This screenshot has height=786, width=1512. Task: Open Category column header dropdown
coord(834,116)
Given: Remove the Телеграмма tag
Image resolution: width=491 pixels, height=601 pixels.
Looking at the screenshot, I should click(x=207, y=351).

-- -- --

TASK DESCRIPTION: The answer should be exactly the lines from the one that contains "Given: Remove the Телеграмма tag" through the end of the entries, both ends included, and nothing besides.

WORKED SOLUTION:
Given: Remove the Телеграмма tag
Image resolution: width=491 pixels, height=601 pixels.
Looking at the screenshot, I should click(x=207, y=351).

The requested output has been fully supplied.